* _DATA IN THIS EXERCISE_:

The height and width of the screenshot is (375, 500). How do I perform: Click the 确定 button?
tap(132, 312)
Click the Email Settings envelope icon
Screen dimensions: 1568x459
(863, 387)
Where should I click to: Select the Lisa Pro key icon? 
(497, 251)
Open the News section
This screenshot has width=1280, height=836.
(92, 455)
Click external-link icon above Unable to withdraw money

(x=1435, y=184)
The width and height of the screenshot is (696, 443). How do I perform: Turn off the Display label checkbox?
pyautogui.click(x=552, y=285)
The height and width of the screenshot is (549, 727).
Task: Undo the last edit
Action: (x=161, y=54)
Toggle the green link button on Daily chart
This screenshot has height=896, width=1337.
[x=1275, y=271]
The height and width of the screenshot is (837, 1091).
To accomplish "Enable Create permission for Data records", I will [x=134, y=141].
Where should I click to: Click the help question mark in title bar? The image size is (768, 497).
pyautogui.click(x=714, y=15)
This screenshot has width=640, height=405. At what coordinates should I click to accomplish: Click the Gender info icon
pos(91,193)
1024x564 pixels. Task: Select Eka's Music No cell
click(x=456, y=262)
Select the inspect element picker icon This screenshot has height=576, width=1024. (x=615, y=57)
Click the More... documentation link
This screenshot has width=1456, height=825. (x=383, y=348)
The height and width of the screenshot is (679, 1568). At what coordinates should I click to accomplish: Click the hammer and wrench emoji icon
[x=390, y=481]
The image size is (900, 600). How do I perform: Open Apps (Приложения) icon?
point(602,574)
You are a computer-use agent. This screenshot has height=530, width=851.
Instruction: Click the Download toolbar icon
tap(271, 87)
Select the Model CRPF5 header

* _TASK PROMPT_:
Can you reproduce every line of the data above, word for word and in the same order?

* _SOLUTION TO THE PROBLEM_:
The height and width of the screenshot is (375, 500). How do I perform: Click the 确定 button?
tap(132, 312)
Click the Email Settings envelope icon
Screen dimensions: 1568x459
(863, 387)
Where should I click to: Select the Lisa Pro key icon? 
(497, 251)
Open the News section
This screenshot has width=1280, height=836.
(92, 455)
Click external-link icon above Unable to withdraw money

(x=1435, y=184)
The width and height of the screenshot is (696, 443). How do I perform: Turn off the Display label checkbox?
pyautogui.click(x=552, y=285)
The height and width of the screenshot is (549, 727).
Task: Undo the last edit
Action: (x=161, y=54)
Toggle the green link button on Daily chart
This screenshot has height=896, width=1337.
[x=1275, y=271]
The height and width of the screenshot is (837, 1091).
To accomplish "Enable Create permission for Data records", I will [x=134, y=141].
Where should I click to: Click the help question mark in title bar? The image size is (768, 497).
pyautogui.click(x=714, y=15)
This screenshot has width=640, height=405. At what coordinates should I click to accomplish: Click the Gender info icon
pos(91,193)
1024x564 pixels. Task: Select Eka's Music No cell
click(x=456, y=262)
Select the inspect element picker icon This screenshot has height=576, width=1024. (x=615, y=57)
Click the More... documentation link
This screenshot has width=1456, height=825. (x=383, y=348)
The height and width of the screenshot is (679, 1568). At what coordinates should I click to accomplish: Click the hammer and wrench emoji icon
[x=390, y=481]
The image size is (900, 600). How do I perform: Open Apps (Приложения) icon?
point(602,574)
You are a computer-use agent. This screenshot has height=530, width=851.
Instruction: Click the Download toolbar icon
tap(271, 87)
Select the Model CRPF5 header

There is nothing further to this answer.